Predicting relapse at the time of diagnosis remains a very difficult task, and there are currently no validated biologic or clinical tools to apply at an individual level. Attempts to identify novel molecular biomarkers at diagnosis have been made. A 26-gene expression-based model was developed but was not validated when used on patient samples from this trial.17,18 Alternative methods including evaluation of circulating tumor DNA or quantification of HL-infiltrating macrophages or serum soluble chemokines/cytokines produced by HL cells or the tumor microenvironment are promising but have not yet been validated for routine practice.19-21

As standard assessment of PET2 status as determined by Deauville criteria missed 24% of patients who experienced progression events on S0816, other types of metabolic imaging and analysis may be more prognostic and should be evaluated. The current approach uses standardized uptake values to make a determination whether the PET2 scan is considered positive or negative. Promising novel approaches to analyze PET scan data include calculation of metabolic tumor volume (MTV; additive volume of all metabolic lesions) and total lesion glycolysis index (MTV multiplied by the mean standardized uptake value within the lesion).22,23 Retrospective and prospective analyses have shown that baseline MTV and total lesion glycolysis are independent prognostic factors for patients with HL.24-28 Additional studies are under way to validate these promising findings.
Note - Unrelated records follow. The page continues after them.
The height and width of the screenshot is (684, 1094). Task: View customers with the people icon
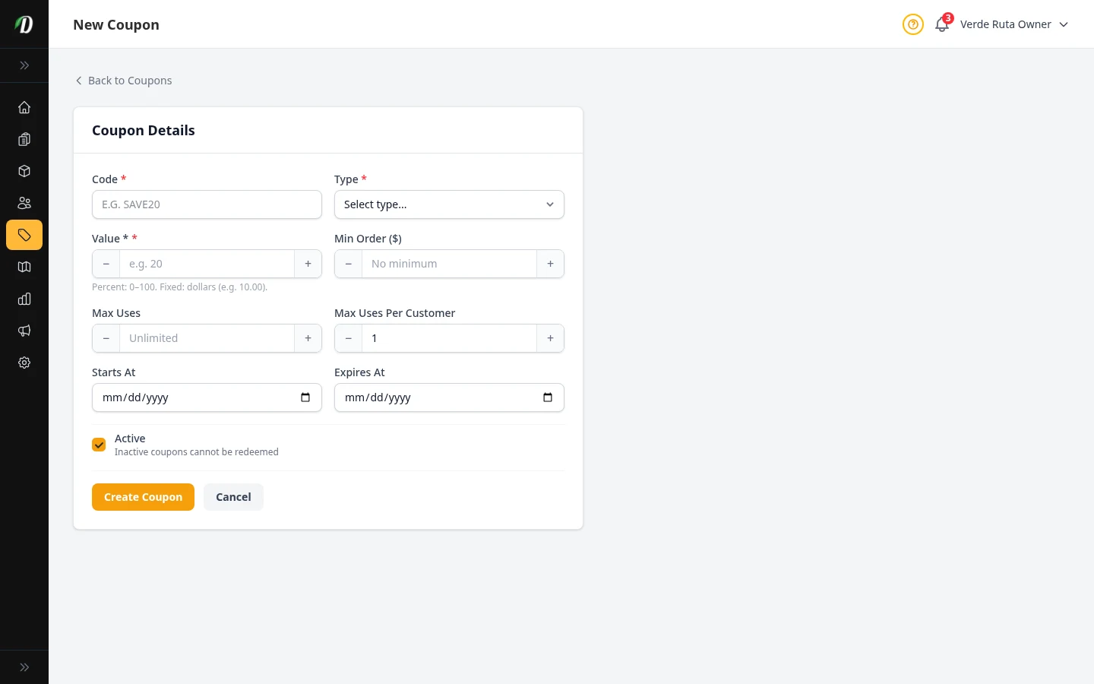24,203

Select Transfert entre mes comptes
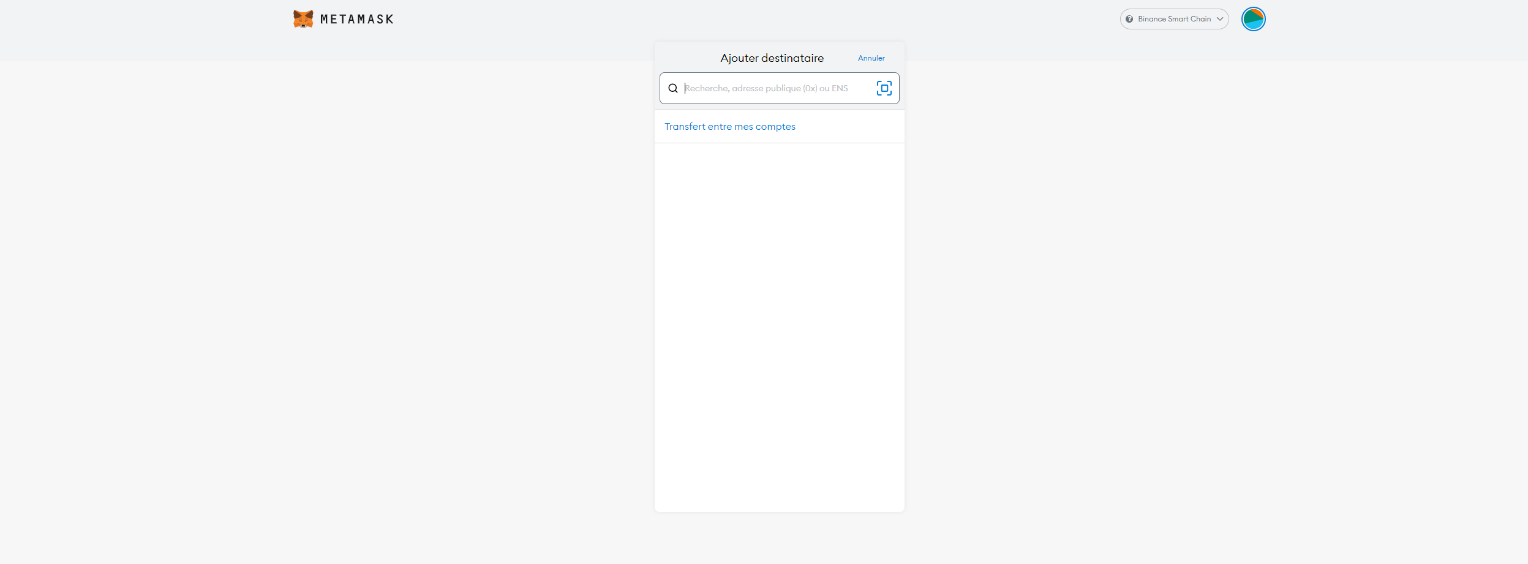point(729,126)
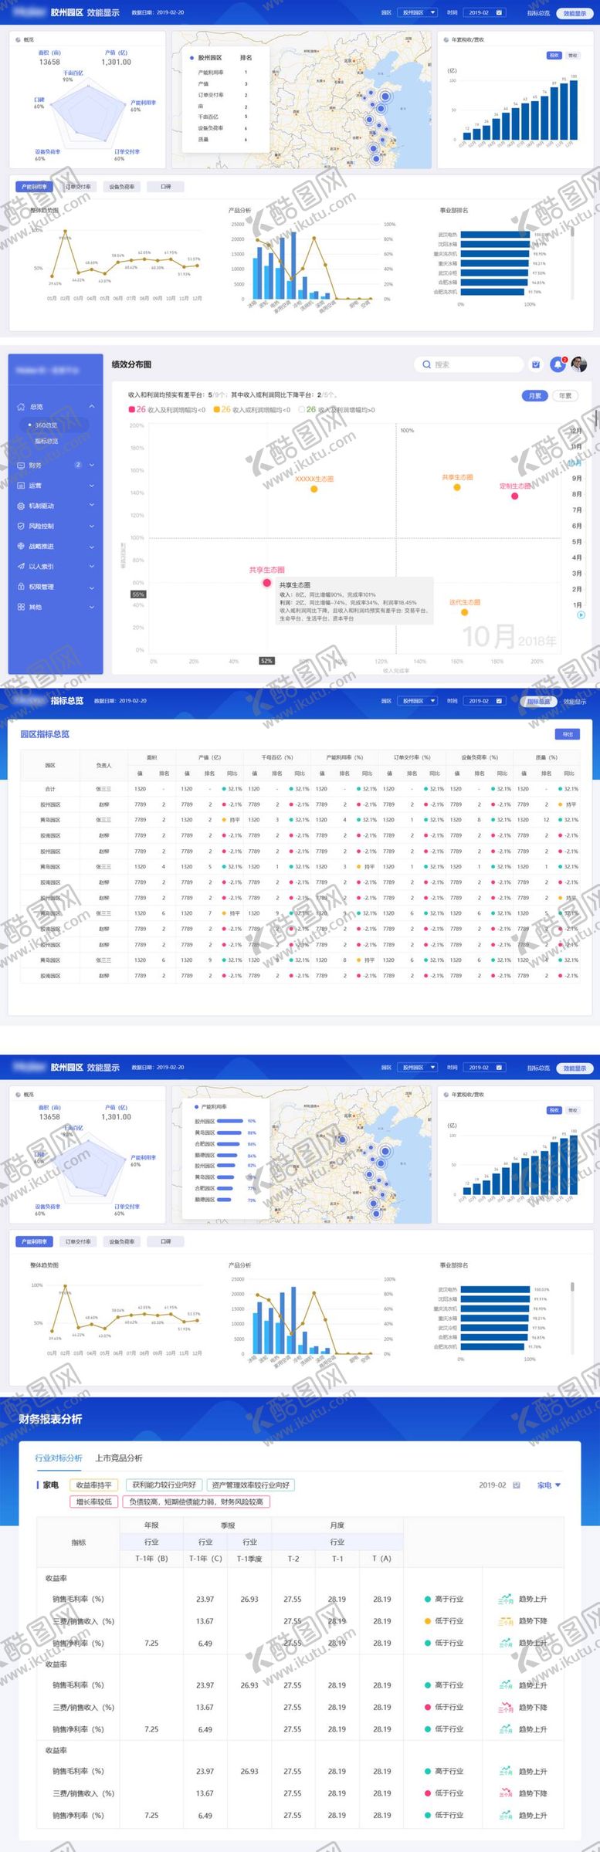Collapse the 总览 sidebar section
The height and width of the screenshot is (1852, 600).
pos(91,407)
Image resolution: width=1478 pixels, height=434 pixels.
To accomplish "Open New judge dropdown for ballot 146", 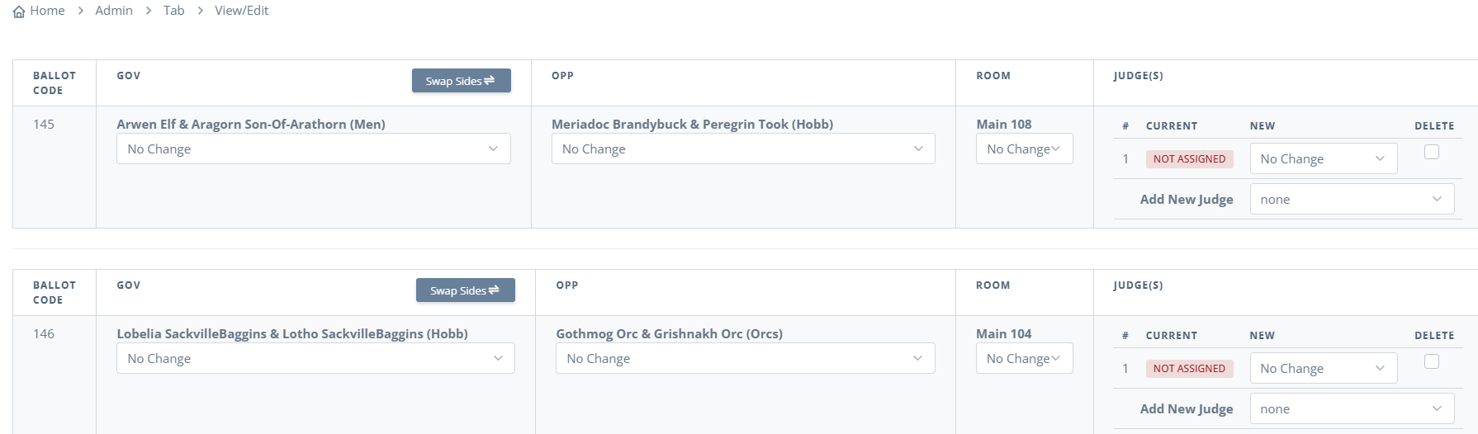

Because patients who had a negative PET scan after 2 cycles of ABVD continued to experience relapse events during the 5-year follow-up of S0816, alternate induction regimens may be required to maximize efficacy in this population. Frontline therapy with eBEACOPP is advocated by some groups. In the recently published German HL Study Group (GHSG) HD18 study, 1964 patients with advanced-stage HL were initially treated with eBEACOPP. After central review, patients with a negative PET scan after 2 cycles of eBEACOPP (n = 940; 48%) demonstrated an estimated 5-year PFS of 91%, which was higher than the 76% reported on the S0816 study.5 However, the estimated 5-year OS rates were very similar between the 2 studies at ∼95% for all patients.5 Another key finding of the HD18 study is that the patients with a negative PET2 who were randomized to only 2 additional cycles of eBEACOPP (n = 501) had similar 5-year PFS to those patients with a negative PET2 who were randomized to receive 4 to 6 additional cycles of eBEACOPP (92% vs 91%). This group also had less severe infections and organ toxicity than those who received 6 to 8 cycles of eBEACOPP. Therefore, a substantial number of patients with negative PET2 after eBEACOPP could limit toxicity and derive similar efficacy when given 4 total cycles of eBEACOPP compared with >4 cycles. Of note, only 48% of patients on the HD18 study had a negative PET2 scan compared with 82% on the S0816 study. This difference can be explained by the fact that definitions of what is considered a negative PET2 scan are variable and the HD18 study only considered those patients with a Deauville score of 1 to 2 to have a negative PET2 scan as opposed to a Deauville score of 1 to 3 defining a negative PET2 on the S0816 study. The percentage of patients with a Deauville score of 1 to 2 (n = 160) in the S0816 study was similar at 48%. Conversely, 76% of patients in the HD18 study had a PET2 with a Deauville score of 1 to 3, which was similar to the 82% seen in the S0816 study.29 In addition to the HD18 study data, a randomized study comparing eBEACOPP to ABVD in the frontline setting demonstrated an improved PFS for advanced-stage HL patients who received eBEACOPP, which was confirmed in a meta-analysis.30,31 Despite these data, utilization of eBEACOPP for all advanced-stage HL patients has not gained wide acceptance given concerns over short- and long-term toxicity, as well as the ability to salvage patients with relapsed disease.

Another alternate strategy to enhance efficacy in this patient population is to use novel, targeted, and potentially less toxic combination therapies. The ECHELON-1 study randomized patients with newly diagnosed advanced-stage HL to ABVD to adriamycin, vinblastine, doxorubicin (AVD) plus brentuximab vedotin (brentuximab, adriamycin, vinblastine, doxorubicin [AAVD]).32 In this study, patients who received AAVD had a lower combined risk of progression, death, non-CR, and use of subsequent anticancer therapy at 2 years when compared with patients who received ABVD.32,33 A recent update demonstrated continued benefit of AAVD at 3 years.34 Longer follow-up will reveal whether the late progressions that we observed with ABVD are prevented in the brentuximab-containing arm.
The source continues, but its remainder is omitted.